Department of Pharmacy, Birla Institute of Technology and Science, Pilani, Rajasthan 333031, India.
KVSR Siddhartha College of Pharmaceutical Sciences, Vijaywada, Andhra Pradesh 520001, India.
Eur J Pharmacol. 2014 Jul 15;735:59-67. doi: 10.1016/j.ejphar.2014.04.008. Epub 2014 Apr 18.

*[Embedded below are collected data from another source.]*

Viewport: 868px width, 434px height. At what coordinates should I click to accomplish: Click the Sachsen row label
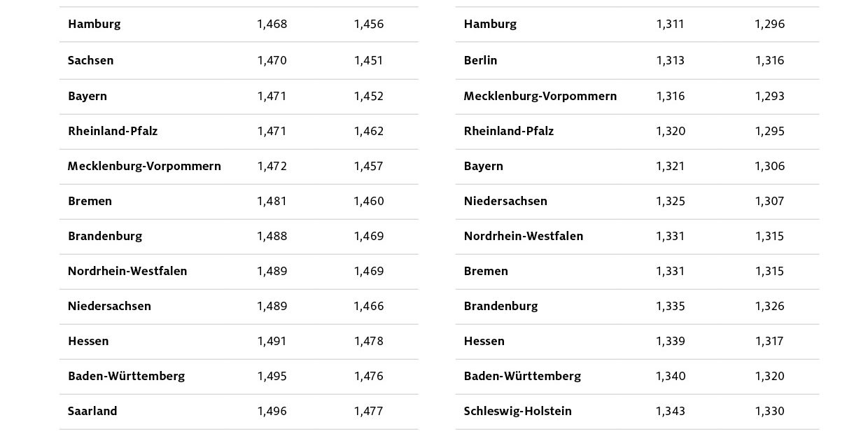tap(90, 60)
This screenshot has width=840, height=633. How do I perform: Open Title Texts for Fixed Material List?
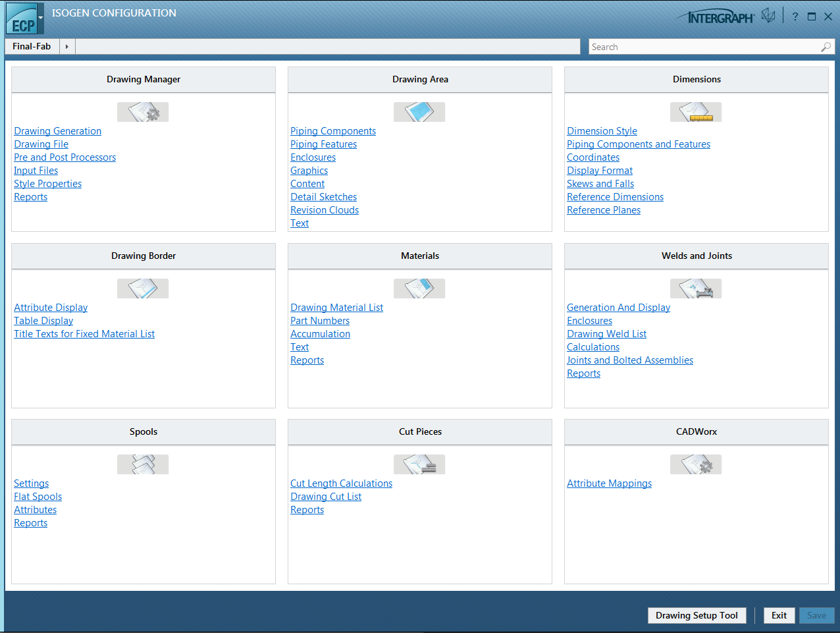(x=84, y=333)
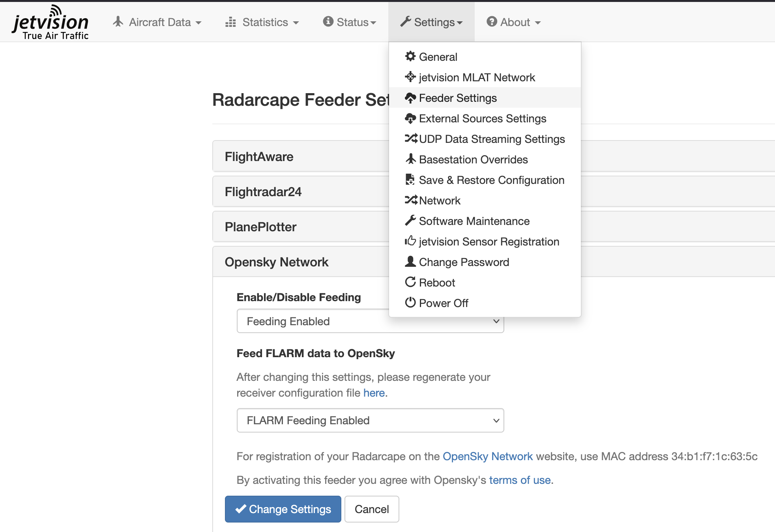
Task: Click the Status info icon
Action: coord(328,22)

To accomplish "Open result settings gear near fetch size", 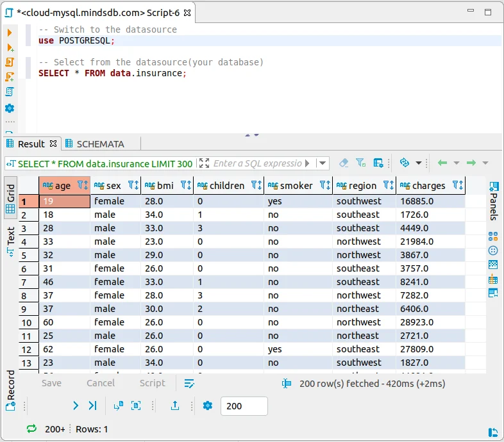I will tap(208, 405).
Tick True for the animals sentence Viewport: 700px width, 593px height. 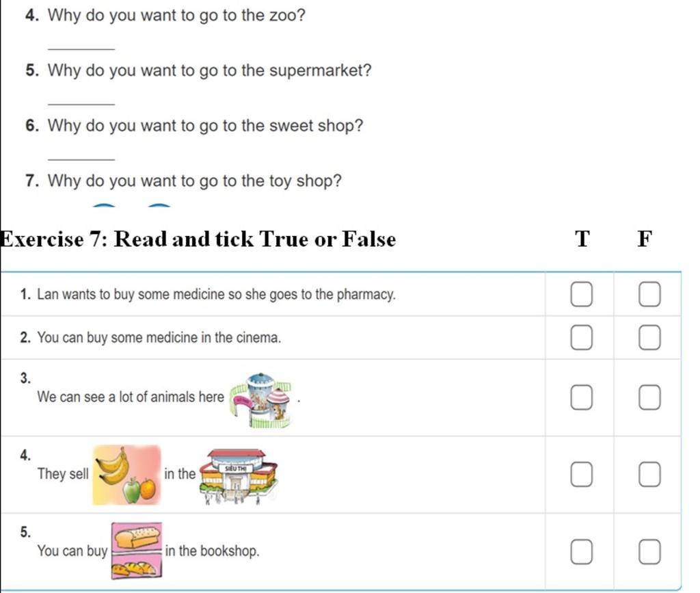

Depression and anxiety are the most debilitating mood disorders with poor therapeutic recovery rates. In the last decades, 5-HT3 receptor antagonists have been identified as potential agents for mood disorders. The current investigation focuses on evaluating the, antidepressant and anti-anxiety like effects of a novel 5-HT3 antagonist, 4i (N-(3-chloro-2-methylphenyl) quinoxalin-2-carboxamide). Preliminary, in vitro 5-HT3 receptor binding affinity was performed in isolated longitudinal muscle-myenteric plexus from the guinea pig ileum. Consequently, neurobehavioral effects of 4i in acute and chronic rodent models were evaluated. In addition, involvement of serotonergic system in the postulated effects of the compound was analyzed by in vivo assay. in vitro, 4i demonstrated high 5-HT3 receptor antagonistic activity (pA2, 7.6). in vivo acute study, 4i exhibited decreased duration of immobility in forced swim and tail suspension tests, and increased exploratory parameters as number and duration of nose-poking in hole board test and latency and time spent in aversive brightly illuminated light chamber in light-dark model. Moreover, in chronic model of depression, i.e., olfactory bulbectomy with behavioral deficits, 4i reversed depressive anhedonia in sucrose preference test and anxious hyperactive behavior in open field test in rats. Furthermore, synergistic effect of 4i with fluoxetine (a selective serotonin reuptake inhibitor) and inhibitory effect of 1-(m-chlorophenyl)-biguanide (a 5-HT3 receptor agonist) revealed serotonergic modulation by 4i mediated 5-HT3 receptor antagonism, which was further confirmed by potentiation of 5-hydroxytryptophan (a serotonin synthesis precursor) induced head twitch response. These findings suggest the potential antidepressant and anti-anxiety like effects of 4i, which may be related to the modulation of serotonergic system.
抑郁和焦虑是最具破坏性的情绪障碍,治疗恢复率低。在过去的几十年中,5-HT3 受体拮抗剂已被确定为治疗情绪障碍的潜在药物。本研究重点评估新型 5-HT3 拮抗剂 4i(N-(3-氯-2-甲基苯基)喹喔啉-2-甲酰胺)的抗抑郁和抗焦虑样作用。初步在豚鼠回肠的分离纵向肌肉-肌间神经丛中进行了体外 5-HT3 受体结合亲和力实验。随后,评估了 4i 在急性和慢性啮齿动物模型中的神经行为效应。此外,通过体内试验分析了 5-羟色胺能系统在化合物假定作用中的参与。在体外,4i 表现出高 5-HT3 受体拮抗活性(pA2,7.6)。在体内急性研究中,4i 可减少强迫游泳和悬尾试验中的不动时间,并增加洞板试验中鼻戳的次数和持续时间、潜伏期和厌恶明亮光照室中的停留时间,以及在明亮-黑暗模型中探索性参数。此外,在嗅觉球切除术伴有行为缺陷的慢性抑郁模型中,4i 逆转了蔗糖偏好试验中的抑郁快感缺失和旷场试验中的焦虑多动行为。此外,4i 与氟西汀(一种选择性 5-羟色胺再摄取抑制剂)的协同作用和 1-(间氯苯基)-双胍(一种 5-HT3 受体激动剂)的抑制作用表明 4i 通过 5-HT3 受体拮抗作用介导 5-羟色胺能调制,这进一步通过增强 5-羟色氨酸(5-HT 合成前体)诱导的头部抽搐反应得到证实。这些发现表明 4i 具有潜在的抗抑郁和抗焦虑样作用,这可能与 5-羟色胺能系统的调节有关。